With that said, we’re working with the Soldier Strong Veterans Foundation and the VA to distribute Bravemind to every VA in the country because of the low cost and research that has shown that it’s an attractive option for delivering this evidence-based approach to PTSD therapy. So we’ll have some visibility, and maybe that’ll grow the other areas, like the phobia work, which is starting to get some uptick. And awareness, anticipated benefit, and documented research to support VR’s value could continue to build.

I think that if VR headsets (particularly standalone headsets like the Oculus Quest, VIVE Focus, and Samsung Gear VR) ever become so commonplace that every home has one, people will have more experience with VR and will want to have some of their health care and education delivered in these simulated environments.

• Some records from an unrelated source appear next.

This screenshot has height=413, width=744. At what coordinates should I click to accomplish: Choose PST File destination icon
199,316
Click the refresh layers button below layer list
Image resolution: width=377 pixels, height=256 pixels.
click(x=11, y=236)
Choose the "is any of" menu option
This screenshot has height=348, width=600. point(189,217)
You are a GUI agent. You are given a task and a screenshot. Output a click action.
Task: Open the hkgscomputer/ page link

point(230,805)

Some people may see VR as a way to escape reality, and some have raised ethical concerns. What are your thoughts on the ethics of medical VR?

I do have some concerns about self-treatment without clinician supervision. Typically, the early adopters of VR for anxiety disorders and PTSD are clinicians who have had systematic training in exposure therapy and know what they’re doing as far as the therapeutic process, so now they’re implementing VR to supplement the patient’s imagination. With PTSD, before we will send a system out, we require that a clinician documents that they’re certified in prolonged exposure therapy and that they’re going to commit to going to a VR training where they get familiar with the equipment and the concept. It’s about learning how to operate a new tool to do what they already know how to do. There should be a certification program and continuing education though. As the field evolves, you’ll start to see some of that, because I don’t think clinicians should just be able to go out and buy a VR therapy tool in order to advertise that they are state of the art. If they don’t know how to operate that or how to deliver that therapy to begin with, that would be unethical. This already is the standard with psychometric tests: You have to show that you’re a licensed clinician to get access to these things.

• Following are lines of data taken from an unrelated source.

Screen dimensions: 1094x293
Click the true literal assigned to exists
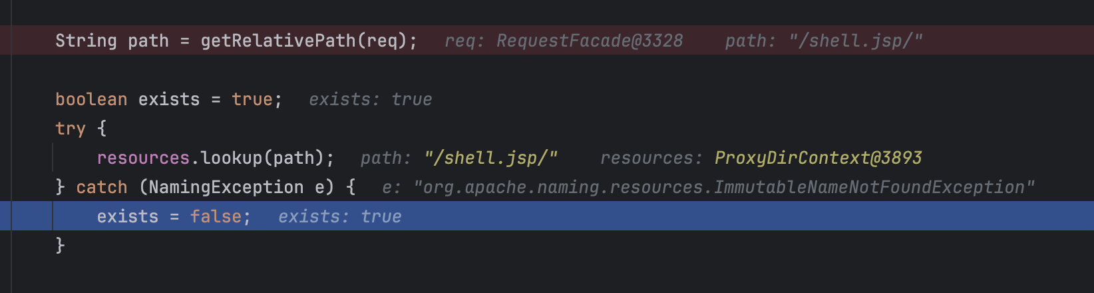pos(252,99)
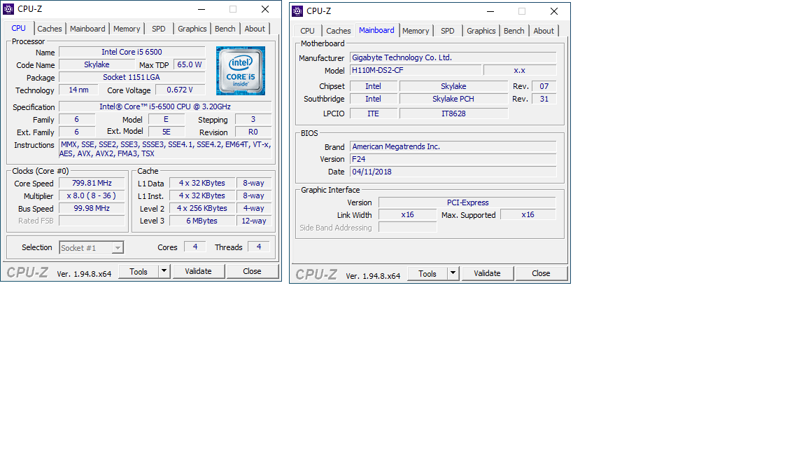This screenshot has height=454, width=806.
Task: Switch to CPU tab in right window
Action: (x=307, y=31)
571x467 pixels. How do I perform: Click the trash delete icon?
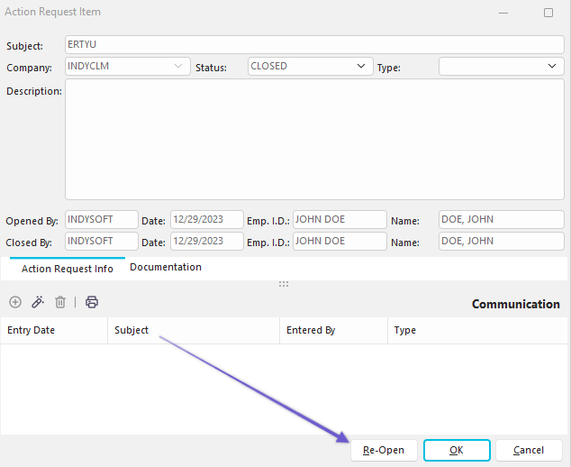pyautogui.click(x=60, y=303)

So there’s always a place for informed ethical caution. If you want to brag about how powerful the technology is for good, you’ve got to also accept the fact that it’s a powerful, emotionally evocative technology that can be used in a negative way. The axiom in medicine is to first do no harm. Safety and caring about the integrity of our patients are the hallmark.

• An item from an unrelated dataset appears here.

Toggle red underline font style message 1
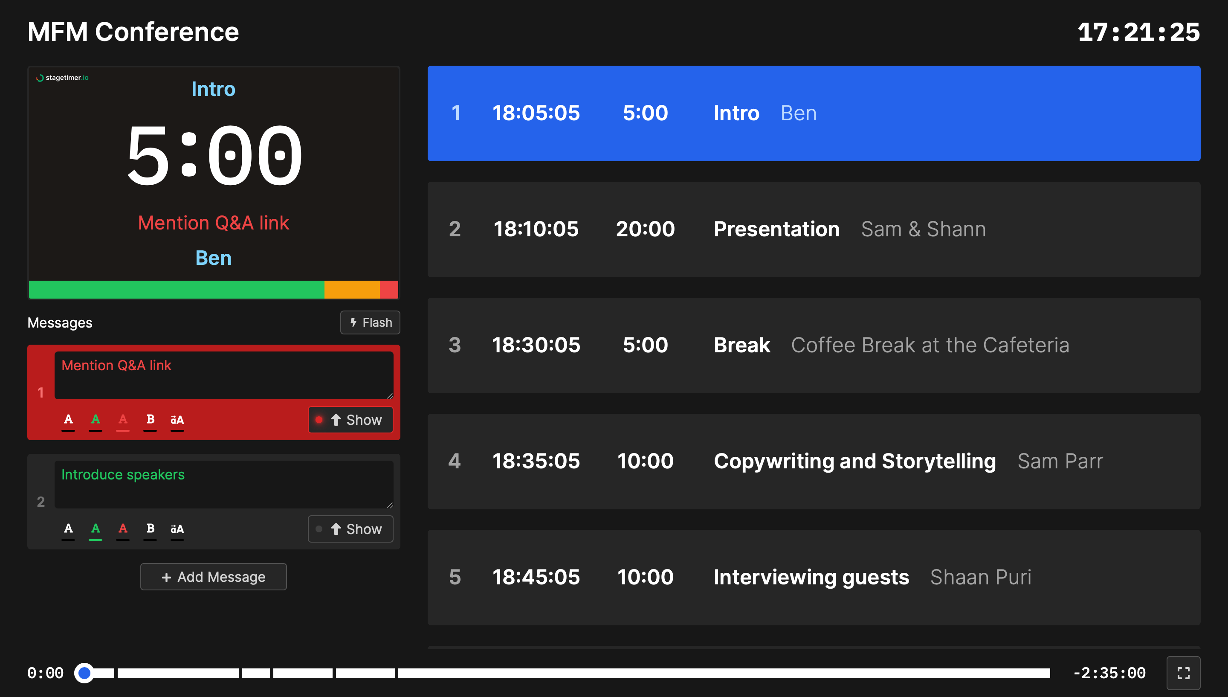The width and height of the screenshot is (1228, 697). coord(122,420)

We’re not saying replace clinicians with software. We’re not saying spend all your time in VR. In fact, most treatment uses of VR last around twenty minutes. It’s not like you’re in it for hours. I’ve had well-known clinical experts come to me and say, “Whenever you use technology in any kind of therapeutic context, you’re putting a barrier between yourself and your client.” But take a look at the PTSD work: You have the clinician right there with a patient constructing their trauma experience in VR in real time. Patients pick the virtual world that they want to be in that’s most relevant to their trauma. The clinician can adjust the time of day or make a bomb go off somewhere or have an insurgent pop up. And clients have actually said, “I feel like my therapist understood what I went through better because they’re creating it and they’re seeing it.” That is not putting a barrier between yourself and the client; that’s having a shared experience.

Albert “Skip” Rizzo, MS, PhD, is a clinical psychologist and the director of medical virtual reality at the University of Southern California’s Institute for Creative Technologies. He holds a master’s in experimental psychology and doctorate in clinical psychology. He is a research professor in the USC department of psychiatry and behavioral sciences as well as at the USC School of Gerontology. For over twenty years, he has researched virtual reality systems for clinical applications.

This article is for informational purposes only, even if and regardless of whether it features the advice of physicians and medical practitioners. This article is not, nor is it intended to be, a substitute for professional medical advice, diagnosis, or treatment and should never be relied upon for specific medical advice. The views expressed in this article are the views of the expert and do not necessarily represent the views of goop.